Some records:

-=-=-=-=-

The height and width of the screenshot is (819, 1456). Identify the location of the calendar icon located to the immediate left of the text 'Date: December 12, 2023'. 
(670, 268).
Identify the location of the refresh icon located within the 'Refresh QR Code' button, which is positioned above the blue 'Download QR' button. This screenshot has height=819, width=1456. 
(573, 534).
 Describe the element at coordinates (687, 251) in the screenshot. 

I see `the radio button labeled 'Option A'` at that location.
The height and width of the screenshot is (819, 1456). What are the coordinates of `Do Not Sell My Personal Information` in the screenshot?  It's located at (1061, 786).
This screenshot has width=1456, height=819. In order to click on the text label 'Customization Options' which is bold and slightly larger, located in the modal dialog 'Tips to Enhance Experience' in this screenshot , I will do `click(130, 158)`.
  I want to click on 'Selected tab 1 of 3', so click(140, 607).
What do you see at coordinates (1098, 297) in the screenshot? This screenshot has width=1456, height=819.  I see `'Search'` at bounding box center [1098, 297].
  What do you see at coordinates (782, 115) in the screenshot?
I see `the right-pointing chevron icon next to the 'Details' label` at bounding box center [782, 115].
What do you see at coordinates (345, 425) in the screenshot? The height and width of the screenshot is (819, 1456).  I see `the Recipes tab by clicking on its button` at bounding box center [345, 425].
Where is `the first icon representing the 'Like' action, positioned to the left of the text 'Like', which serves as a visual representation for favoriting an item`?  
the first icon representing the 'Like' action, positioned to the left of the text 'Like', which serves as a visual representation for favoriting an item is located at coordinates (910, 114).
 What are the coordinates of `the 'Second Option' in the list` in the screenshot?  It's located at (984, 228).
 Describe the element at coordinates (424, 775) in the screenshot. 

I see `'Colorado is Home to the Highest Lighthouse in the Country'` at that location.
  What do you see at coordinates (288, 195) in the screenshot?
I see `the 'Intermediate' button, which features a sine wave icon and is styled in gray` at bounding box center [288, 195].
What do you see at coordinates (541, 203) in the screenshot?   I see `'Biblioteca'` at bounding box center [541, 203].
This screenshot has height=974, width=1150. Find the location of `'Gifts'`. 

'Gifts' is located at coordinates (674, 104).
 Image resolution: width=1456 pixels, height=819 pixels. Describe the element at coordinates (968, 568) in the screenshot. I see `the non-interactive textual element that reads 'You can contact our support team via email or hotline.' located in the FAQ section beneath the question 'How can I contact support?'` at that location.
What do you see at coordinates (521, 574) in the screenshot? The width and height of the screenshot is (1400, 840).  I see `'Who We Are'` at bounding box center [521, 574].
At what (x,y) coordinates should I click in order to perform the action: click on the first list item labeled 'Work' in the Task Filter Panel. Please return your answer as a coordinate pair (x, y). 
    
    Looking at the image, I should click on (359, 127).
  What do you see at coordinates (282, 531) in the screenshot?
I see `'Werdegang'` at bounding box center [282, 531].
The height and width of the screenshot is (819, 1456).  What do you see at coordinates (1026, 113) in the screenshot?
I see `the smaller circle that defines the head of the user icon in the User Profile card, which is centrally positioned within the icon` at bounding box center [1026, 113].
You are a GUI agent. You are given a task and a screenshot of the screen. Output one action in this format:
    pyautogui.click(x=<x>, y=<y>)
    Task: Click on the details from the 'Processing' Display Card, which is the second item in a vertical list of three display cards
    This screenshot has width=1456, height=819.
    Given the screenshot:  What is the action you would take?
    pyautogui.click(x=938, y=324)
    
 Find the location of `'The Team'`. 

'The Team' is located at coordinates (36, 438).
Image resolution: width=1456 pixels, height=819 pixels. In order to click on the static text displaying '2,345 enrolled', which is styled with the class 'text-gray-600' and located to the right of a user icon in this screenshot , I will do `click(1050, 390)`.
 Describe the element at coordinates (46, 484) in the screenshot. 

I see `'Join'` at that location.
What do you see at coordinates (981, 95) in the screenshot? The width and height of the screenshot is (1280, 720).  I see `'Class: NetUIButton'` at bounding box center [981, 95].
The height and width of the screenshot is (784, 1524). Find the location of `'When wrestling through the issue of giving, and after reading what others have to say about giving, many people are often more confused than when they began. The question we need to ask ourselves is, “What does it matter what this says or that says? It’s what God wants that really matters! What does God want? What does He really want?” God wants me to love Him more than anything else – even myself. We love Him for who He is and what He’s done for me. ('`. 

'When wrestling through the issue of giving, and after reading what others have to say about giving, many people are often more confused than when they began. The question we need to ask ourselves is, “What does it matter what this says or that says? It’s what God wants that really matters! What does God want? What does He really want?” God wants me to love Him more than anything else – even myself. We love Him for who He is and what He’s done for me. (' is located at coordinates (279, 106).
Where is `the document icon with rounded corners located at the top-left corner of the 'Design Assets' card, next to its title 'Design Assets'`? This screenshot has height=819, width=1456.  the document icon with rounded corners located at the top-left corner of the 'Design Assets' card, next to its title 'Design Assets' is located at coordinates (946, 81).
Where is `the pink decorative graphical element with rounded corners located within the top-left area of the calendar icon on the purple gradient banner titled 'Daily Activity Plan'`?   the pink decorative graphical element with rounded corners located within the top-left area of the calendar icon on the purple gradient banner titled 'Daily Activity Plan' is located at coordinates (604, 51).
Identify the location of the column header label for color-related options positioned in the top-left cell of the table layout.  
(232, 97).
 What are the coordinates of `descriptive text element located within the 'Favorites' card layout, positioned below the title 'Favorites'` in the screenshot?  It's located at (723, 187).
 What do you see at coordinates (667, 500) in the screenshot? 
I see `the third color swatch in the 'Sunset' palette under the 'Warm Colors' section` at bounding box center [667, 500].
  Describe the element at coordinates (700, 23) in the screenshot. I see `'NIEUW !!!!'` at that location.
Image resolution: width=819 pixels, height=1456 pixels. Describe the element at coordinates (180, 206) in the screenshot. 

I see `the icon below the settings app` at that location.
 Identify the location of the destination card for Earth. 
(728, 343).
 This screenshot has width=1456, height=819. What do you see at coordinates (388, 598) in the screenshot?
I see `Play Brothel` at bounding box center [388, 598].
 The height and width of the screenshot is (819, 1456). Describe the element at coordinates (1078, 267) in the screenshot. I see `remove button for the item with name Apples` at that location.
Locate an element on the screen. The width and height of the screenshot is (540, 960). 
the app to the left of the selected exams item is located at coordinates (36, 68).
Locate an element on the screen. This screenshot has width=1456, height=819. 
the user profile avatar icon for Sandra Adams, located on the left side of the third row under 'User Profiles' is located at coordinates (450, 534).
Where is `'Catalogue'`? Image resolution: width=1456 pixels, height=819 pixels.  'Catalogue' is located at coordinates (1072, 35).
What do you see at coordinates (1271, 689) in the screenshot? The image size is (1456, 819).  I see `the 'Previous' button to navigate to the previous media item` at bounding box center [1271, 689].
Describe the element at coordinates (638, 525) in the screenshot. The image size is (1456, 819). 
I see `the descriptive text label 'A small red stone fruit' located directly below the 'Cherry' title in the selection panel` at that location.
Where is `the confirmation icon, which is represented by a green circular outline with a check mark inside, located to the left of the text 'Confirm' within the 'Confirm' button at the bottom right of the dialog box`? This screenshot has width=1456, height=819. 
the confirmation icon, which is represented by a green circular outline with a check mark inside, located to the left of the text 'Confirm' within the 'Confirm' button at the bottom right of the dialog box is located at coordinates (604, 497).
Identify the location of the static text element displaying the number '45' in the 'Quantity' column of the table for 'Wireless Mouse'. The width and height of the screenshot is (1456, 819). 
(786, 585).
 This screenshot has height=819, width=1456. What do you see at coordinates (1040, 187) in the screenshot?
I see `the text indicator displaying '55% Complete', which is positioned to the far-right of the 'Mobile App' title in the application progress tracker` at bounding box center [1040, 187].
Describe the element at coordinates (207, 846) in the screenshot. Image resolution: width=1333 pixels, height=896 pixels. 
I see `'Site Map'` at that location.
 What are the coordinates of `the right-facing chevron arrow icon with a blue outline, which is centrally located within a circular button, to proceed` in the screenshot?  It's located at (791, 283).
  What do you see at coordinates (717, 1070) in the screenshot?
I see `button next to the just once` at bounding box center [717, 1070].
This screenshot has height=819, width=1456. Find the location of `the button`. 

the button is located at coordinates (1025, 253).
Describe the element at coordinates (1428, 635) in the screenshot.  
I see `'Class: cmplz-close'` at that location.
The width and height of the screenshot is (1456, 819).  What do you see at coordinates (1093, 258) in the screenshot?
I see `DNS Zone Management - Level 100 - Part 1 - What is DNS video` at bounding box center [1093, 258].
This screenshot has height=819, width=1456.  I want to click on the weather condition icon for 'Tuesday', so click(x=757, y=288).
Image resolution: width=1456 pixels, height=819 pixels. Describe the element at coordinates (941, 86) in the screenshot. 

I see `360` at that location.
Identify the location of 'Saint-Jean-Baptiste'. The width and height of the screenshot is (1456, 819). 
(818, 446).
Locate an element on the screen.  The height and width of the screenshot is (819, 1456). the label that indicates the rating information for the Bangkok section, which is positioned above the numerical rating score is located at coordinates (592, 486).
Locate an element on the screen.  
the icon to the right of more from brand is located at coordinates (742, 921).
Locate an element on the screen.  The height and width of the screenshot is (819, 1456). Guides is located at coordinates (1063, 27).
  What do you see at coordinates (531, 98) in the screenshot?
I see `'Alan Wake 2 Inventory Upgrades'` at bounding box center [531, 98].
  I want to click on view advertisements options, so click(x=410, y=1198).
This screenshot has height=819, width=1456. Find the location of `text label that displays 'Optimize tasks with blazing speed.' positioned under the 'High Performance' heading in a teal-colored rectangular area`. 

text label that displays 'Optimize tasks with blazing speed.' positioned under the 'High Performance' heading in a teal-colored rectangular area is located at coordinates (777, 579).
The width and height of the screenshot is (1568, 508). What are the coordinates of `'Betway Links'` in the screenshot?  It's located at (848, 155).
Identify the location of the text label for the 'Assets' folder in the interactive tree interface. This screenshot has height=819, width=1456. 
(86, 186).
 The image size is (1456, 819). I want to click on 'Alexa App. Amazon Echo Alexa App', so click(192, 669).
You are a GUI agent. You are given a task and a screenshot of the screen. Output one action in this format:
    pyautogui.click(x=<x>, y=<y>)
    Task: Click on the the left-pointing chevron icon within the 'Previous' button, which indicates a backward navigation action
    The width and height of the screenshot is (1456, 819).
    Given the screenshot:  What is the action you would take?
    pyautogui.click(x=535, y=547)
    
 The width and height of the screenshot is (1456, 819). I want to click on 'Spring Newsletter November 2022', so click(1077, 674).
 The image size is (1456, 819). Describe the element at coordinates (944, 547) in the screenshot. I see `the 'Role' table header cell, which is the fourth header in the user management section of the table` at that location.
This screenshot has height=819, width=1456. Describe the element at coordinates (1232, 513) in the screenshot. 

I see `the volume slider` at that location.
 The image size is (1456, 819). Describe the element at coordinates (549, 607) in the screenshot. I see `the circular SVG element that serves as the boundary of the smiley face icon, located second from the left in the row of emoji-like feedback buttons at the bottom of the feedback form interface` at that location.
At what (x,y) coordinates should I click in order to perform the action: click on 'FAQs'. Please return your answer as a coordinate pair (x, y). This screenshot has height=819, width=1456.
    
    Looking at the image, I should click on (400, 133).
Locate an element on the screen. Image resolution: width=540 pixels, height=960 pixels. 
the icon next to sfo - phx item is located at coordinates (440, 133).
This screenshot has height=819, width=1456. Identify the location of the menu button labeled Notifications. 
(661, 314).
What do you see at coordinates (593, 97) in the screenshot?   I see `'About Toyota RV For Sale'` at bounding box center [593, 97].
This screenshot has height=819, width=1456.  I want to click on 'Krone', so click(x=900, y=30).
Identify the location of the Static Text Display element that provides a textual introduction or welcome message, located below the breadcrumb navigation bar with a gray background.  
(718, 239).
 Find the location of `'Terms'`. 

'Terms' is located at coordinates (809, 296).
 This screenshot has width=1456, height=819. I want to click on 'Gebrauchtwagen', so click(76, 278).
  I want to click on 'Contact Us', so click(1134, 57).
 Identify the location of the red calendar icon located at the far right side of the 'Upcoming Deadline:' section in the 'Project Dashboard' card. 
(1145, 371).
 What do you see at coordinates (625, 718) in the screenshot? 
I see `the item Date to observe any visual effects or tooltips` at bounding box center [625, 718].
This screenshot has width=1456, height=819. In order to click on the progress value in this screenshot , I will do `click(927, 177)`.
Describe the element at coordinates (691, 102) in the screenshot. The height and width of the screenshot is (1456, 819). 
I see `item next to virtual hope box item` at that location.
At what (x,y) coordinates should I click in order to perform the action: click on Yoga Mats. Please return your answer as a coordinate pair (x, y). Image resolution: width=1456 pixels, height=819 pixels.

-=-=-=-=-

Your objective: Rewrite the stretch of records from the line containing "Locate an element on the screen. Image" through the line containing "(718, 239).", with "menu button" changed to "tab" and everything else kept the same.

In response:
Locate an element on the screen. Image resolution: width=540 pixels, height=960 pixels. 
the icon next to sfo - phx item is located at coordinates (440, 133).
This screenshot has height=819, width=1456. Identify the location of the tab labeled Notifications. 
(661, 314).
What do you see at coordinates (593, 97) in the screenshot?   I see `'About Toyota RV For Sale'` at bounding box center [593, 97].
This screenshot has height=819, width=1456.  I want to click on 'Krone', so click(x=900, y=30).
Identify the location of the Static Text Display element that provides a textual introduction or welcome message, located below the breadcrumb navigation bar with a gray background.  
(718, 239).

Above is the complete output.